La 250 brigada de misiles para acciones de defensa antiaérea del Ejército de Serbia ejecutó un ciclo de adiestramiento intensivo con el sistema FK-3 [HQ-22] en un batallón equipado con ese material. El parte institucional señaló un foco en preparar y ejecutar acciones de defensa antiaérea, con el propósito de elevar la destreza de las dotaciones y las capacidades operativas de la unidad.
El mismo documento indicó que el FK-3 está en servicio desde 2022 y lo vinculó con la necesidad de responder a amenazas contemporáneas en el espacio aéreo. También fijó parámetros de empleo que incluyen un alcance de hasta 100 kilómetros y una altura de interceptación de hasta 27 kilómetros, en un teatro que Serbia integra al sudeste europeo.
El proceso de incorporación pública del sistema se registró previamente mediante demostraciones y visitas oficiales. El ministerio de Defensa organizó el 30 de abril de 2022 en el aeródromo militar de Batajnica la presentación “ŠTIT 2022”, con participación de más de mil efectivos, centenares de sistemas y decenas de aeronaves; el programa incluyó, en su componente estático, la primera exhibición pública del FK-3.

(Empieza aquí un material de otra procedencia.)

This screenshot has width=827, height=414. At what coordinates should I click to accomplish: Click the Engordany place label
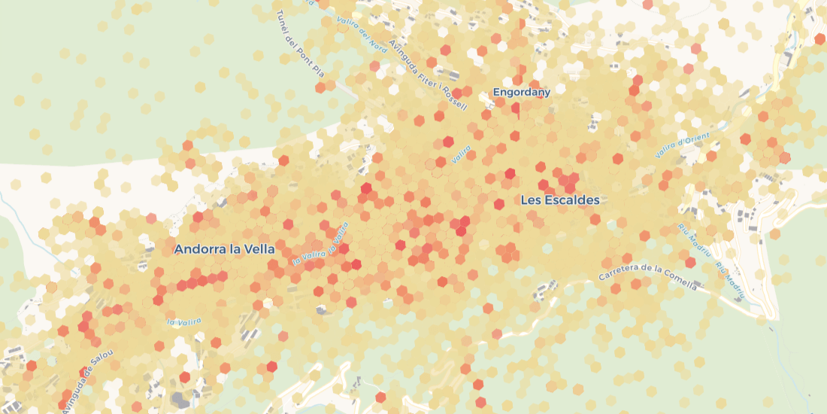tap(522, 93)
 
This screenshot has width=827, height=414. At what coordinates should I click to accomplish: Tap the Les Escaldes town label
tap(560, 200)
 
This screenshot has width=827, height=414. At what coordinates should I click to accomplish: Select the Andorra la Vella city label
tap(224, 248)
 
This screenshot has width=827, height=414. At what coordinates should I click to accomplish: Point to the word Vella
tap(258, 248)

Un año después, el 16 de mayo de 2023, el ministerio de Defensa documentó la visita del ministro y de la embajadora de la República Popular China a una unidad de la 250. brigada donde el FK-3 estaba desplegado. En esa instancia se realizó una demostración de su operación a cargo del personal serbio, según el registro oficial difundido por la cartera.
La doctrina de empleo que las autoridades serbias asociaron al FK-3 mencionó de forma explícita el problema de los drones. El ministerio de Defensa publicó el 30 de diciembre de 2024 una descripción técnica que presentó al FK-3 como un sistema móvil destinado a proteger centros administrativos, infraestructura económica, fuerzas desplegadas, áreas y ejes de aproximación.
Esa publicación le asignó tareas de control y protección del espacio aéreo y enumeró como blancos aviones, helicópteros, misiles de crucero, aeronaves no tripuladas y municiones aire-tierra. Además, consignó velocidades de referencia de hasta 1.000 m/s, alturas de hasta 27 kilómetros y distancias de hasta 100 kilómetros, junto con capacidades de lucha contra interferencias.
El texto también incluyó medidas frente a amenazas dirigidas a los radares, y un material institucional adicional, dedicado al “primer escalón” de unidades de artillería y misiles antiaéreos, repitió el conjunto de blancos. Ese documento ubicó al FK-3 junto a otros sistemas de capas complementarias, en un esquema de cobertura articulada por diferentes medios.
La identificación del FK-3 como derivación del HQ-22 chino figura en documentación gubernamental externa que describe exportaciones y capacidades. El informe anual al Congreso de Estados Unidos sobre desarrollos militares de la República Popular China, publicado en 2024, indicó que Beijing realizó en abril de 2022 su primera entrega de un sistema de misiles superficie-aire a un país europeo, Serbia.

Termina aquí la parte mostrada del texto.